Nevada Assembly votes to abolish death penalty

Politics

Assembly Bill 395 moves to Senate

CARSON CITY, Nev. (KLAS) — The Nevada Assembly voted Tuesday to abolish the death penalty and reduces all current death sentences to life in prison without the possibility of parole.

The Assembly voted 26-16 to send AB 395 to the Senate. The proposal is retroactive, meaning while it abolishes any further death sentences, any current sentences would be changed to life in prison without the possibility of release.

In order to become law, the Democratic-controlled Senate would have to approve the proposal and Democratic Gov. Steve Sisolak would have to sign it.

“The death penalty is broken,” Assem. Steve Yeager, D-District 9 said, citing the fact that more than half of people on death row in Nevada are people of color.

“A death sentence in Nevada means life in prison without the possibility of parole, no matter what else we choose to call it,” added Assem. Steve Yeager.

Speaking in opposition, Assem. Annie Black, R-District 19, cited three cases of inmates on death row.

“Only the worst of the worst are sentenced to death,” Black said. “That is as it should be.”

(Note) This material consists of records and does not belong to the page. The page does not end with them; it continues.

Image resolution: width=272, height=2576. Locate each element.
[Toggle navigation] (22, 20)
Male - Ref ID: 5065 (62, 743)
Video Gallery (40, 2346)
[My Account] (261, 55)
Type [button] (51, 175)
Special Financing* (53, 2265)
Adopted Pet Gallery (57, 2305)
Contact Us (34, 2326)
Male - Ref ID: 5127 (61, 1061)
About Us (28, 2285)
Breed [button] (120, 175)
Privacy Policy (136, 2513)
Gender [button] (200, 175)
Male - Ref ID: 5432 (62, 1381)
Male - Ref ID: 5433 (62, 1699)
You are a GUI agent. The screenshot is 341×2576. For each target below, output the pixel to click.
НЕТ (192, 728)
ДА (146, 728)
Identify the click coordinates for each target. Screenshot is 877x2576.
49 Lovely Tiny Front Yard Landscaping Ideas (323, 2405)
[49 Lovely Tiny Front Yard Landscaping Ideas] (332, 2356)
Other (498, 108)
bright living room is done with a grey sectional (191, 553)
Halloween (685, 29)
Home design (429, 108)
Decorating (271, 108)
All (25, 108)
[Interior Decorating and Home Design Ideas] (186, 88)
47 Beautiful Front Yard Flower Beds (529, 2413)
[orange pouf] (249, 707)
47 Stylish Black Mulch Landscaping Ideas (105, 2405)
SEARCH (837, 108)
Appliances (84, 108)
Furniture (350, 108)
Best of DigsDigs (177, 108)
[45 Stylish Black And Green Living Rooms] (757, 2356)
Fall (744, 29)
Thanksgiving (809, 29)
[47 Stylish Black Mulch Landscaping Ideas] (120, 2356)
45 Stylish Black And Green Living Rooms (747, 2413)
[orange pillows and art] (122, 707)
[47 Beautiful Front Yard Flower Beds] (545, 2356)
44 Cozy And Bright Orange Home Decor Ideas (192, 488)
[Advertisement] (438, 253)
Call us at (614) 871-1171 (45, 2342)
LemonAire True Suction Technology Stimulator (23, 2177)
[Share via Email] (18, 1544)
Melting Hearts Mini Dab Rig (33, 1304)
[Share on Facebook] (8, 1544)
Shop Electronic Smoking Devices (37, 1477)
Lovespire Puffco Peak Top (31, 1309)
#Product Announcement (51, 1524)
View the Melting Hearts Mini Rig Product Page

A similar bill already in the Senate, Senate Bill 288, would eliminate the death penalty, but not affect previous death sentences.

Nevada has put a dozen inmates to death since 1976, according to the Death Penalty Information Center. Seventy inmates currently sit on death row. Currently law allows a person convicted of first-degree murder to be sentenced to death. Nevada’s last execution occurred in 2006, Yeager said.

Virginia repealed its death penalty law last month.

Representatives for Senate Democrats, which hold the majority in the Senate, and the governor, did not return requests for comment.